Only six sinsational anti-trends to go. That means we’ll reach the end of this series in two weeks. We should be all happy, happy, joy, joy! But how can one be joyful when one realizes that this means we had to slog through a two-four of anti-trends to get here, and that some of us probably had to drink a two-four in the process to keep the dark thoughts at bay! And, to be honest, the doctor is really worried that there is no skin left on the futurists’ drum (which has taken more of a beating than any drum set Neal Pert has ever owned) and that, giving their predilection for ancient trends, these futurist historians may try to skin LOLCat to give their drum new life.

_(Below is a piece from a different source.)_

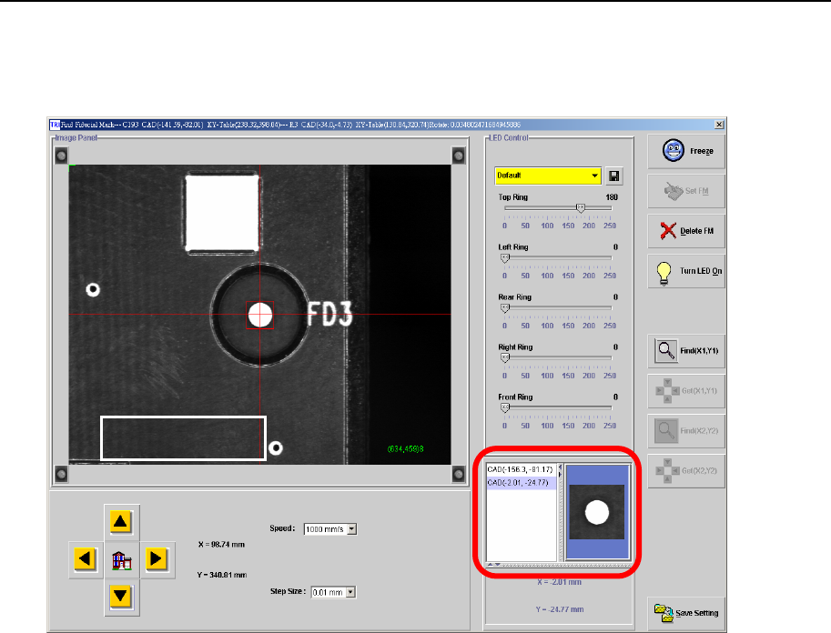Move the table up with the up arrow
The width and height of the screenshot is (831, 633).
[121, 521]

So why do these funky* futurists keep trying to push new KPIs as a future trend? Is it because of their fondness for three-letter acronyms that stems from their party-hardy frat-days (filled with a little too much beer pong)? the doctor has his suspicions, but it’s probably because they finally figured out that:

  • what gets measured gets managed is still true

    and KPIs require measurements

  • new processes and new technologies mandate new measures

    so KPIs need to be updated whenever a new process or technology is brought in, which should be a regular occurrence in a best-in-class Supply Management organization that makes an effort to keep up with the times

  • new measures provide new opportunities for improvement

    just like new Intel cores have provided new opportunities for faster computation ever since it was all about the pentiums

Measure to Manage

If the only reason that you are measuring spend, year-over-year changes, and captured savings is to report those metrics at the monthly meeting, then you are doing it all wrong. If you are not using base measurements as a foundation to identify inefficiencies and opportunities for improvement and repeated measurements as the foundation for evaluating progress, then you shouldn’t be measuring in the first place. You’re better off spending your time in old-school hard-nosed negotiations because, at some point, you might actually whip that sales rep so hard that he forgets which way is up and goes under the floor just to escape the verbal onslaught. (Of course, you will create disdain in the supplier who will do the bare minimum to fulfill the contract terms and, if the rep buckled too much, you might even bankrupt the supplier who hopes to make it up on future deals but never does, but hey, at least you got those impossible savings, right?)

Measure to Master

It’s not enough to measure just to track the status and success of current initiatives, you should be measuring with a goal of achieving mastery. If the benchmark for the average throughput in your industry is 100 invoices/day/clerk, then you should be striving to get your exception-based invoice automation process to 100/day/clerk error-free invoices and nothing less should do. If you don’t get there in the projected amount of time, you should be introducing new measures that break down, or influence, the process flow such as resolution time per exception invoice, average buyer response time per clerk contact, average number of line items on a problem invoice, etc. until you figure out where the slow-down is and what you should do about it. (Automatically reduce exceptions by kicking invoices back to suppliers with explanations of errors and do not allow resubmission until corrected, mandated response within 48 hours or a black mark in the buyers’ performance review, break down POs to insure more manageable invoices, etc.)

Measure to Excel

This means not just measuring process, throughput, and savings but finance measures favoured by the C-Suite, even if they do not help Supply Management directly improve performance. At the end of the day, if Finance is happy, the C-Suite is happy, and Supply Management is much more likely to get the financial resources it needs to implement new systems and processes that will ultimately improve the metrics even more.